## What you have to do
Find the line containing "You are a computer-use agent." in the records below. Copy exactly that line and each one after it, ending at the line containing "Open the Firefox", and nothing more.

## Material supplied
:::
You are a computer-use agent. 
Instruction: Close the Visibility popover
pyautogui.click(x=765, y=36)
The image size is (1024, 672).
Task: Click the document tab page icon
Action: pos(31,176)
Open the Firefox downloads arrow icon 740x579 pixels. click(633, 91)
:::
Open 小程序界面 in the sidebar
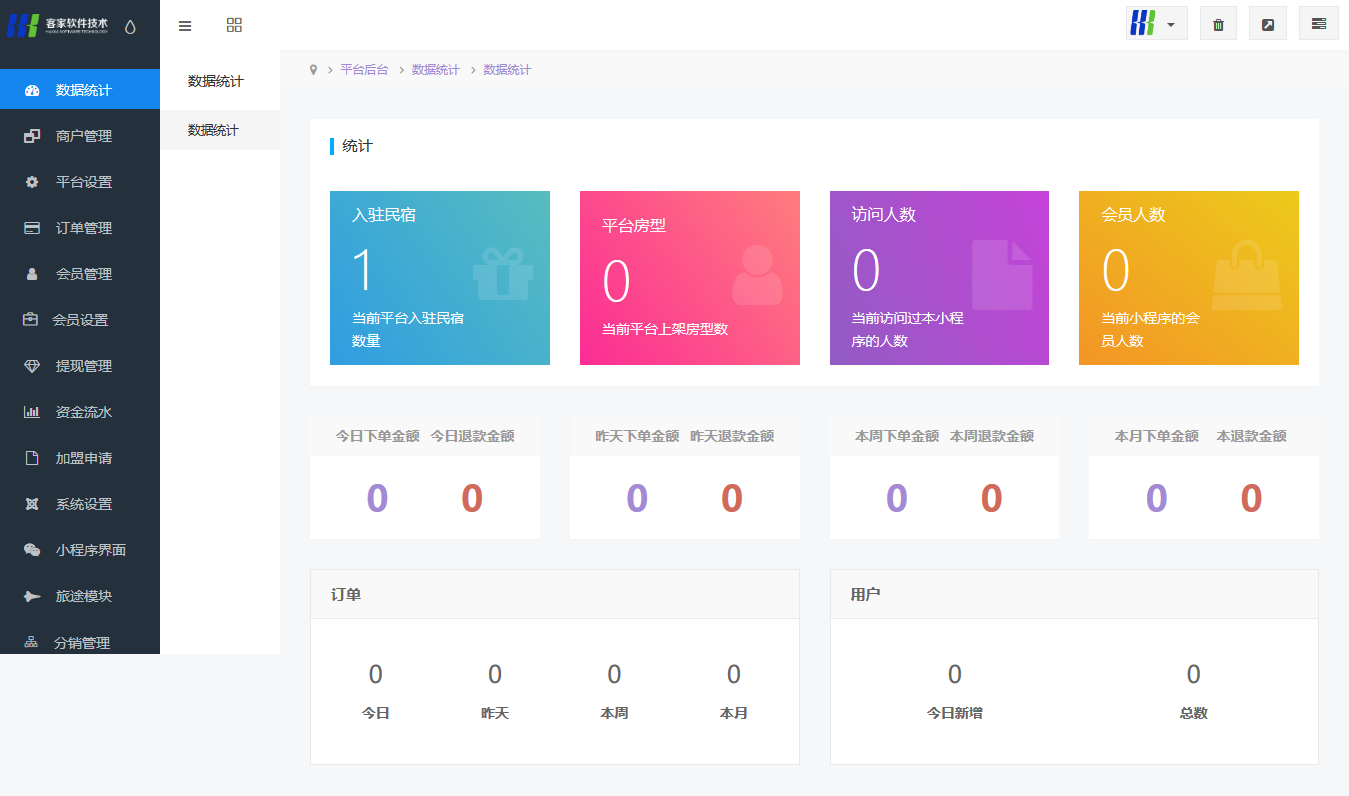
:::
## Solution to this exercise
You are a computer-use agent. 
Instruction: Close the Visibility popover
pyautogui.click(x=765, y=36)
The image size is (1024, 672).
Task: Click the document tab page icon
Action: pos(31,176)
Open the Firefox downloads arrow icon 740x579 pixels. click(633, 91)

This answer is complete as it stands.